Dans de nombreux pays, la production de granulés s’appuie sur des forêts gérées durablement :

  • On replante les arbres coupés
  • On protège les sols et la biodiversité

Les limites environnementales du granulé de bois

Emissions de polluant à la combustion

Même s’il est renouvelable, le granulé de bois n’est pas totalement propre :

  • Emissions de particules fines (PM2.5, PM10)
  • Oxyde d’azote (Nox)

Cela peut affecter la qualité de l’air, surtout en zone urbaine ou avec des appareils anciens/mal réglés.

Une neutralité carbone relative

Le CO2 est émis immédiatement lors de la combustion, tandis que la recapture du carbone par de nouveaux arbres prend plusieurs décennies. Si les arbres sont coupés plus vite qu’ils ne repoussent, le bilan devient négatif.

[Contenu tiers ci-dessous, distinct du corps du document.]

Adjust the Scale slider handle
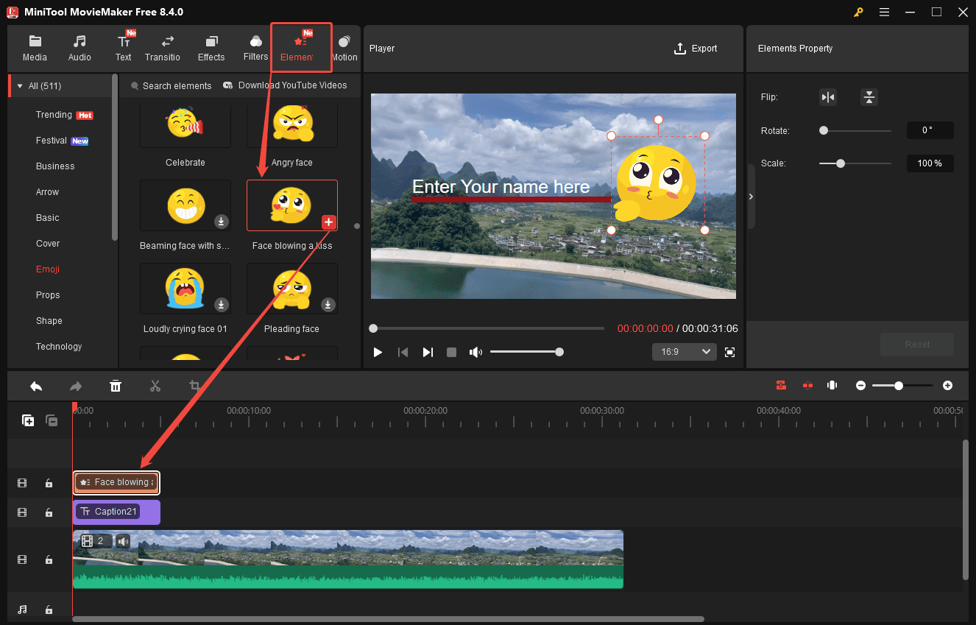Screen dimensions: 976x625 pyautogui.click(x=840, y=163)
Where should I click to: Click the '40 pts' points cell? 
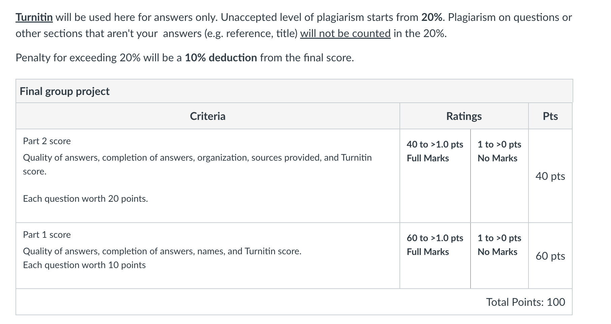pos(550,176)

Ce décalage temporel pose question dans un contexte d’urgence climatique.

L’impact de la production et du transport

La fabrication des granulés nécessite :

  • De l’énergie pour le séchage,
  • Des installations industrielles,
  • Des transports parfois longue distance.

Lorsque les granulés sont importés ou produits avec des énergies fossiles, leur bilan carbone se dégrade.

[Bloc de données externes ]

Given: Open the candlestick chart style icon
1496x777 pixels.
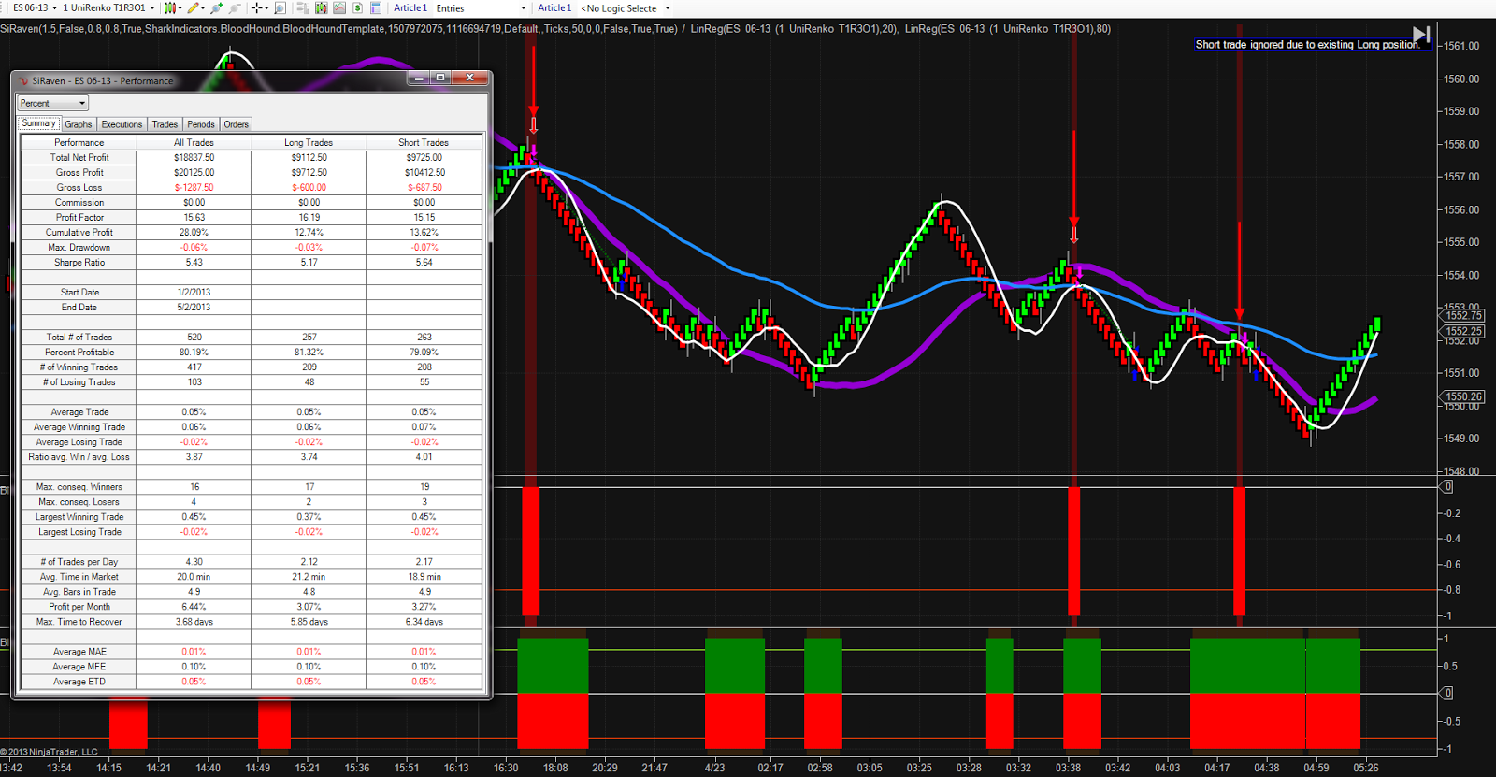Looking at the screenshot, I should coord(169,7).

Une pression croissante sur les forêts

L’augmentation rapide de la demande peut encourager :

  • Des coupes excessives,
  • L’utilisation de bois rond plutôt que de simples résidus.

Sans régulation, le caractère renouvelable peut être remise en cause.

A quelles conditions le granulé de bois est réellement renouvelable

Le granulé de bois peut être considéré comme une énergie renouvelable si plusieurs critères sont respectés :

  • Bois issu de forêts gérées durablement (label PEFC, FSC)
  • Production locale ou régionale,
  • Utilisation majoritaire de résidus de scieries,
  • Combustion dans des équipements performant et récents,
  • Consommation raisonnée et complémentaire à la sobriété énergétique.

En conclusion, nous pouvons dire que le granulé de bois n’est ni une solution miracle ni une fausse énergie verte. C’est une énergie renouvelable sous conditions, qui peut jouer un rôle positif dans la transition énergétique, à condition d’un encadrement strict de la filière et d’une gestion durable des forêts.

Utilisé intelligemment, le granulé de bois reste une alternative plus vertueuse que les énergies fossiles, mais il ne doit pas être considéré comme une ressource illimitée.